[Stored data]
BEGIN
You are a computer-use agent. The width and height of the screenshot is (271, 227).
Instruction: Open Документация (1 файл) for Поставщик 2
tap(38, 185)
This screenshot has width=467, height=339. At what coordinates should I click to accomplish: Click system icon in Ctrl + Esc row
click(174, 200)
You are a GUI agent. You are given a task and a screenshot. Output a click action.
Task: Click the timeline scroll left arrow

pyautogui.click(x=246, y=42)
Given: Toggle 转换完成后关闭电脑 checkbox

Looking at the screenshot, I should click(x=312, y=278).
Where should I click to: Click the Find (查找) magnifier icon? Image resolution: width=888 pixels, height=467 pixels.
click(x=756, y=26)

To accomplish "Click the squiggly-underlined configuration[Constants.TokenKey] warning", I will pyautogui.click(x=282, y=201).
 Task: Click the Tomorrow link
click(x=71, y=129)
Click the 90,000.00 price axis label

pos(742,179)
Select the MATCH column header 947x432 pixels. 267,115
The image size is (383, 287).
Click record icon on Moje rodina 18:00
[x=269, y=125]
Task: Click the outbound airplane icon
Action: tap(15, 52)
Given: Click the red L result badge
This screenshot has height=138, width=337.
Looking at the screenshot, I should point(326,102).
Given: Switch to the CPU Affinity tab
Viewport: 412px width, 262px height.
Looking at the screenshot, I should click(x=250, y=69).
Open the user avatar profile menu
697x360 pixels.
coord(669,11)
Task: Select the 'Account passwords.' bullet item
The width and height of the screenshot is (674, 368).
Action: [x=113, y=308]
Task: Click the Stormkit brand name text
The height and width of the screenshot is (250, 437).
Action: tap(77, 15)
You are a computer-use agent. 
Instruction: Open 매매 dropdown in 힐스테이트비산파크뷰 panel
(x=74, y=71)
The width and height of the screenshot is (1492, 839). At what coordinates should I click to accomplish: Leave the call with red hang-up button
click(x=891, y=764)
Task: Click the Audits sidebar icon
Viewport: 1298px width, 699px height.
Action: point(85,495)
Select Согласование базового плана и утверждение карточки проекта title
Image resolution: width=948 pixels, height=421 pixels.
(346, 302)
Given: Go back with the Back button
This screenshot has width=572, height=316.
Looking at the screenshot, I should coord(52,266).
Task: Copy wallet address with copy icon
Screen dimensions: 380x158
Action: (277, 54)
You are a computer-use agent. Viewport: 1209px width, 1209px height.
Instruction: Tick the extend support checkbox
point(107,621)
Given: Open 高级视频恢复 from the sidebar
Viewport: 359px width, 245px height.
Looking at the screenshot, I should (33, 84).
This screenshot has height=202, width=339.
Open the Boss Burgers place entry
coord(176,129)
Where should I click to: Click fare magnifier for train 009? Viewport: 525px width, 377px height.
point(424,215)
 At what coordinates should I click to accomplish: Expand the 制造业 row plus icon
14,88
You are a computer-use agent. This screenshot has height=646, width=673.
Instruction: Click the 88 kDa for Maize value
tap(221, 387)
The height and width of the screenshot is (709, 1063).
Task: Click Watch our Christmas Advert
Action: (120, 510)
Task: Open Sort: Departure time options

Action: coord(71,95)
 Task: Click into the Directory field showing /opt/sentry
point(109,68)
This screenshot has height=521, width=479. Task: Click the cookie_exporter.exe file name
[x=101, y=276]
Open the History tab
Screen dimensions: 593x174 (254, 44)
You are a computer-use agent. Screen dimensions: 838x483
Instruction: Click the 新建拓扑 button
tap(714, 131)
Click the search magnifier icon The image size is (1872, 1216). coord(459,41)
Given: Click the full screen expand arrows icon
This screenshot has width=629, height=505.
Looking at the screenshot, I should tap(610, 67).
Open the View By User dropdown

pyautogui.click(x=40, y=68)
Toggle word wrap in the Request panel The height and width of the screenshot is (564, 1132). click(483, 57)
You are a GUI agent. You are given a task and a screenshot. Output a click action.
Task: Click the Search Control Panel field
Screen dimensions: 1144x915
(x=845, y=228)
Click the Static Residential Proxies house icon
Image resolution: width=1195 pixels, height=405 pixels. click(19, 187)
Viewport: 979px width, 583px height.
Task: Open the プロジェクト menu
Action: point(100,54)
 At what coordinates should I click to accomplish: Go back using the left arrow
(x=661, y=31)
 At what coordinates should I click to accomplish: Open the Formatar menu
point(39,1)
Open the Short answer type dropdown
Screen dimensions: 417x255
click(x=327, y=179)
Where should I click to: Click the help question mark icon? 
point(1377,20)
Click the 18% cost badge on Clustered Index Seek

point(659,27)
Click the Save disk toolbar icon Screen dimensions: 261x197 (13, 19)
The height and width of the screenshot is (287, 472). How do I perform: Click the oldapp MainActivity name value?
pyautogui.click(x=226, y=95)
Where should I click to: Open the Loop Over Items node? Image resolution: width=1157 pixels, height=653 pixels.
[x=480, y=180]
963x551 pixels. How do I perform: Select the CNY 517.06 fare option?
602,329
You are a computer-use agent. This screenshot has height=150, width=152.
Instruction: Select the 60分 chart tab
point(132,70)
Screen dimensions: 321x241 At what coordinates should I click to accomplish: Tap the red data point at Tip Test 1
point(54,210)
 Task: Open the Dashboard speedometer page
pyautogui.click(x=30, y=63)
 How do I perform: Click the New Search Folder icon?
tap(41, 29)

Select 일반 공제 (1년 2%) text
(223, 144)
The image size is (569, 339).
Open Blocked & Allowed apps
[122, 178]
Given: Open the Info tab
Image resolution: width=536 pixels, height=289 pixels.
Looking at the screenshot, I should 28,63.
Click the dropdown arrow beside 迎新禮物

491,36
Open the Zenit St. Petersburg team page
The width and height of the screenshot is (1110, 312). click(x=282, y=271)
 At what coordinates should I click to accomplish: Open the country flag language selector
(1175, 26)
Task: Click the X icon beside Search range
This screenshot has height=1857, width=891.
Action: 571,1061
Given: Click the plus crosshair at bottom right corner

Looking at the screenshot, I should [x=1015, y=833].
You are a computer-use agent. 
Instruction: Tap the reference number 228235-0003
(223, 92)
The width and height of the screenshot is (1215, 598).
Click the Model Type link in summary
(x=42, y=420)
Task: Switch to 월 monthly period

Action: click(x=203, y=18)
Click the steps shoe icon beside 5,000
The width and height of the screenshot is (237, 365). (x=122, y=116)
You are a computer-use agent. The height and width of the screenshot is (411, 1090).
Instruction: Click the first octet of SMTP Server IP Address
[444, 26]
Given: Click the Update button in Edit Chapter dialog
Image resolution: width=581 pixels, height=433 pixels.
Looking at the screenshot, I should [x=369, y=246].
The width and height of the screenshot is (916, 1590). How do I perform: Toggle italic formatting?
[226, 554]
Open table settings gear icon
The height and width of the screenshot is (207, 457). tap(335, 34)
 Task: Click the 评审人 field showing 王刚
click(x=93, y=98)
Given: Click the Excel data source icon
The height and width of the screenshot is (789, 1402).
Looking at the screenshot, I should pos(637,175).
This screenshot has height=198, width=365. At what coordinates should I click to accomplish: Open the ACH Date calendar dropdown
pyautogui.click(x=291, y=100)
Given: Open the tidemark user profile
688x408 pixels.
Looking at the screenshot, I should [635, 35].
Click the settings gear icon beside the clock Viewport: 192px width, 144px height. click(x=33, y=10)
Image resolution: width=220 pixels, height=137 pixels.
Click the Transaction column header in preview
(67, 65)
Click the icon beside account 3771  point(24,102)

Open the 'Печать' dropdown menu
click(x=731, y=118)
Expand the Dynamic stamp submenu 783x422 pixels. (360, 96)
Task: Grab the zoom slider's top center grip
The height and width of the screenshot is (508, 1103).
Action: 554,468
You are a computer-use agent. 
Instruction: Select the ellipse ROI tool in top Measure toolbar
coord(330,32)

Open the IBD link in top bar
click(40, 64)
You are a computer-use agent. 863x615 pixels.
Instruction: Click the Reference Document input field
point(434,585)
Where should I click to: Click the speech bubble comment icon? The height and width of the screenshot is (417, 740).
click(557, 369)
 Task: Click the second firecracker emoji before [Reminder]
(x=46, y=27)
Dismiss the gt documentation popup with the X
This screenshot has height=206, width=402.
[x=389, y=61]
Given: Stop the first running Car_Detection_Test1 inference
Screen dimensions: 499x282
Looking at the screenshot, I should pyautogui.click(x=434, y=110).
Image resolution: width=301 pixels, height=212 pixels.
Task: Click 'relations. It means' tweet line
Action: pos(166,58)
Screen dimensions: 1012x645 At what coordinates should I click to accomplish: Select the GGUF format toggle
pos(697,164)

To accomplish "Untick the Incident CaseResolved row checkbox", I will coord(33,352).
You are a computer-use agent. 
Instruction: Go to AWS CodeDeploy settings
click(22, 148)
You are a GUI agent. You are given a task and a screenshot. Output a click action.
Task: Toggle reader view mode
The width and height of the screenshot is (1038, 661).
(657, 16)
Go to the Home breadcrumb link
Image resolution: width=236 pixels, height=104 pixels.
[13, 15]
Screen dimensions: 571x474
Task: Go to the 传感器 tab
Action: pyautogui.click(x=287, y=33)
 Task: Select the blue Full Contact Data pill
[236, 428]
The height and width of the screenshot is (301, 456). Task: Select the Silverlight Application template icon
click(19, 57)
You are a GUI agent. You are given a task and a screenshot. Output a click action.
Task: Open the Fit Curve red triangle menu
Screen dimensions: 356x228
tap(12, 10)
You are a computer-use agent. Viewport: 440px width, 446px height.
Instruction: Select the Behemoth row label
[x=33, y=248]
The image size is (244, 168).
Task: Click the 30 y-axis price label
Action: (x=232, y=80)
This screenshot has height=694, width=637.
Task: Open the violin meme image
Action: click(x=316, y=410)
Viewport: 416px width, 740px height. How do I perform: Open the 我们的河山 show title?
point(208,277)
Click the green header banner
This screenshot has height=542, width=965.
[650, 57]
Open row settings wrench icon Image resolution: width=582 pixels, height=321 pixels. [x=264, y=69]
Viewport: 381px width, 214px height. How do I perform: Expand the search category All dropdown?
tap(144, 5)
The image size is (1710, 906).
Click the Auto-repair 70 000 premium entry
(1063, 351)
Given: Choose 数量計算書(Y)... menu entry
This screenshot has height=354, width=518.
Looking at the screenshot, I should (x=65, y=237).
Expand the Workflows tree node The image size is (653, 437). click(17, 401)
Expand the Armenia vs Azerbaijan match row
END
• _Directions_: In the records above, retype exactly the lines from the one with "You are a computer-use agent. Viewport: 440px" through the last one.

• _Exercise output_:
You are a computer-use agent. Viewport: 440px width, 446px height.
Instruction: Select the Behemoth row label
[x=33, y=248]
The image size is (244, 168).
Task: Click the 30 y-axis price label
Action: (x=232, y=80)
This screenshot has height=694, width=637.
Task: Open the violin meme image
Action: click(x=316, y=410)
Viewport: 416px width, 740px height. How do I perform: Open the 我们的河山 show title?
point(208,277)
Click the green header banner
This screenshot has height=542, width=965.
[650, 57]
Open row settings wrench icon Image resolution: width=582 pixels, height=321 pixels. [x=264, y=69]
Viewport: 381px width, 214px height. How do I perform: Expand the search category All dropdown?
tap(144, 5)
The image size is (1710, 906).
Click the Auto-repair 70 000 premium entry
(1063, 351)
Given: Choose 数量計算書(Y)... menu entry
This screenshot has height=354, width=518.
Looking at the screenshot, I should (x=65, y=237).
Expand the Workflows tree node The image size is (653, 437). click(17, 401)
Expand the Armenia vs Azerbaijan match row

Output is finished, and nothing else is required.